For Stevenson, president of the Greater Fifth Ward Super Neighborhood #55, who has lived in the Fifth Ward since childhood, the new generator symbolizes long-overdue recognition for the city’s historically underserved neighborhoods. She recalled apartment complexes left without power for days, families with newborns and elders struggling in extreme heat and years of disinvestment in basic infrastructure.
“The Northeast corridor was probably one of the hardest hit areas in the entire state of Texas during Hurricane Harvey,” Stevenson said. “It’s more of an area that has not gotten the attention, the funding, the expertise necessary to provide us with our basic things. When we are hit with disasters and such, it can have a devastating impact.”

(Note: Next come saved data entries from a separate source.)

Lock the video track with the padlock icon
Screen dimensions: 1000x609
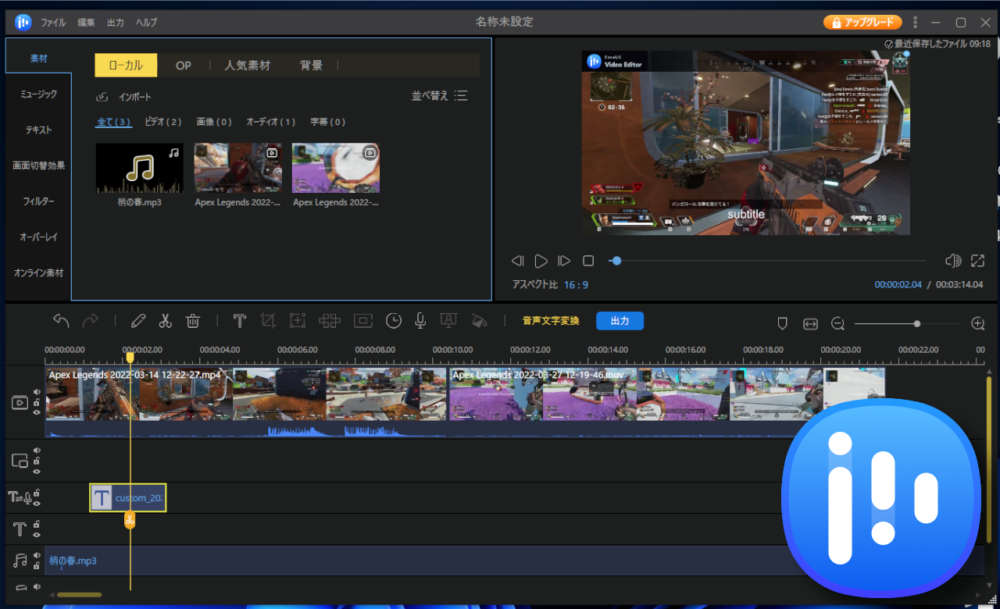coord(36,403)
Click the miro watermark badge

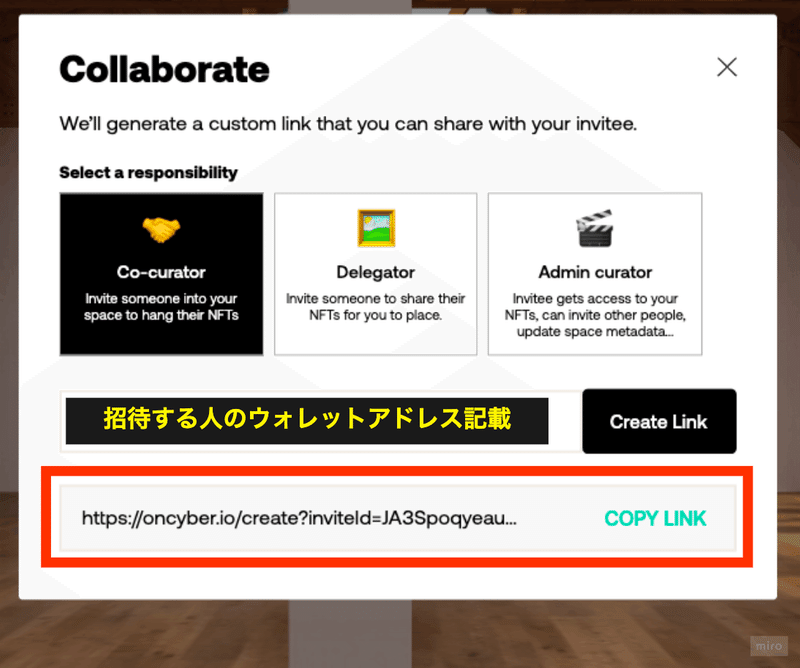pyautogui.click(x=769, y=646)
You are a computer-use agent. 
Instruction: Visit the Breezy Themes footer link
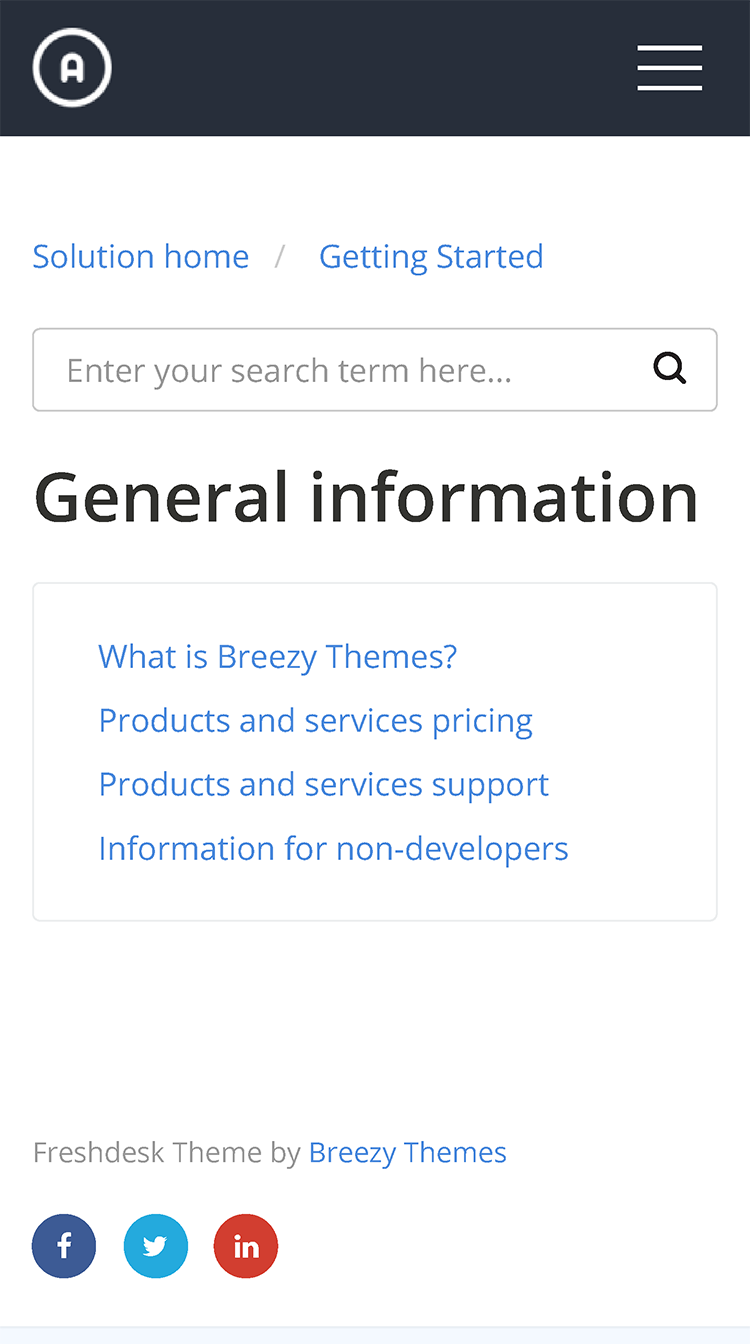(x=408, y=1152)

A blueprint for equitable disaster planning
Plummer said the Kashmere Gardens project is part of a larger effort to expand Houston’s resiliency infrastructure. Following the installation, the city allocated $101.3 million to a Power Generation Resilience Program for the remaining 20 multi-service centers across Houston, prioritizing communities with the greatest vulnerability.
“When a storm comes, every neighborhood suffers on some level,” Plummer said. “But there are some communities that are already starting below zero. When they’re hit by a disaster, they don’t have the savings or the resources to be able to just survive. Being able to create connectivity of resiliency is critical because it allows communities to continue to thrive during the times when they’re the most vulnerable.”
She emphasized that the project’s success stemmed from strong collaboration between elected officials and residents.
“The community told me what they needed,” Plummer added as advice to other council members. “I would say go to your community leaders, talk to the community, spend time with them and understand what their challenges are and then allow them to assist you in pushing initiatives like this forward.”
Beyond electricity: Building trust
For Downey, the generator is more than an infrastructure win.
“There’s a gap and a lack of trust. When you start doing things for people as a government entity, you start building trust,” Downey said. “That means a lot to the community.”
He added that the resilience hub will also serve as a food distribution and disaster-recovery training site, with nonprofits like Target Hunger already involved.
“With this generator now, we are sure to have power, so let there be light,” he said.
For longtime residents like Stevenson, who remembers packing food by flashlight during the winter freeze, the hum of the new generator is a sound of progress.
“This is bigger than a win-win for me and for the residents in this community,” she said.